Source material Block Start

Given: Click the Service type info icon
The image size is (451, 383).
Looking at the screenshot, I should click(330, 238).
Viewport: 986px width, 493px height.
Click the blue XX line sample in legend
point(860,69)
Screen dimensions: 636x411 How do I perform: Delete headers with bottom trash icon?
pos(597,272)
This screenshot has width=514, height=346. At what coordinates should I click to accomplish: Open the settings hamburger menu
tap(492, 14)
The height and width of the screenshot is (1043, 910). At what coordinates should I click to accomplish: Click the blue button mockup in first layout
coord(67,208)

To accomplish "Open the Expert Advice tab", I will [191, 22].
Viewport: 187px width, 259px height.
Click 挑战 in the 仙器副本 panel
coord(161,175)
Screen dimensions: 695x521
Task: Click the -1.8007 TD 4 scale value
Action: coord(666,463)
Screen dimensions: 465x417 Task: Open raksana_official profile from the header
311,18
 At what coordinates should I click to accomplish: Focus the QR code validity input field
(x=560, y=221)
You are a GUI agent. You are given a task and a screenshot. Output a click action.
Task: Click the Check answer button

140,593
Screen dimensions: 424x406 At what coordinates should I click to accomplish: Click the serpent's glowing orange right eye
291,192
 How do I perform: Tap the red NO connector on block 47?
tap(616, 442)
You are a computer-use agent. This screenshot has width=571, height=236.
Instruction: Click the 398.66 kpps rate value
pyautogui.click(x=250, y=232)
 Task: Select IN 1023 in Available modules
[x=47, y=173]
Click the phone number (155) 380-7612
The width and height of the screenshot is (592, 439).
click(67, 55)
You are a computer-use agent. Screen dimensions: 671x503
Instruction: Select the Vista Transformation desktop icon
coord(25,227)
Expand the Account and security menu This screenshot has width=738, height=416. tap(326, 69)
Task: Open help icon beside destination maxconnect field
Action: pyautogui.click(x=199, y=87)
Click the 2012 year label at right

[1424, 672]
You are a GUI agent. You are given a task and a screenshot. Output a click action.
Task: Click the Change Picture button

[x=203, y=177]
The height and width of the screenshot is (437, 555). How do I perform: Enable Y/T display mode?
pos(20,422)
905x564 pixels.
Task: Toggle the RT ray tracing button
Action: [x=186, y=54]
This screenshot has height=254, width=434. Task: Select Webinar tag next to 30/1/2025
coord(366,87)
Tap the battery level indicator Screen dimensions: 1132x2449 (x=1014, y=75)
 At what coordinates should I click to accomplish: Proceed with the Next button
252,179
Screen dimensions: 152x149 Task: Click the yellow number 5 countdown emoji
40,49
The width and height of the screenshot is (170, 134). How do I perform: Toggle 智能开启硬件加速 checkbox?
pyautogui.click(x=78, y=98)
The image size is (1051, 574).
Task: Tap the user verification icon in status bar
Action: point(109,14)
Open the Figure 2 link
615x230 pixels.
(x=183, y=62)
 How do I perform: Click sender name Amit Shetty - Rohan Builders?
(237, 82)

Source material Block End

## Activity
Output only the lines from the one that contains "The width and height of the screenshot is (170, 134)." through the final line of the records, exactly as given.

## Answer box
The width and height of the screenshot is (170, 134). How do I perform: Toggle 智能开启硬件加速 checkbox?
pyautogui.click(x=78, y=98)
The image size is (1051, 574).
Task: Tap the user verification icon in status bar
Action: point(109,14)
Open the Figure 2 link
615x230 pixels.
(x=183, y=62)
 How do I perform: Click sender name Amit Shetty - Rohan Builders?
(237, 82)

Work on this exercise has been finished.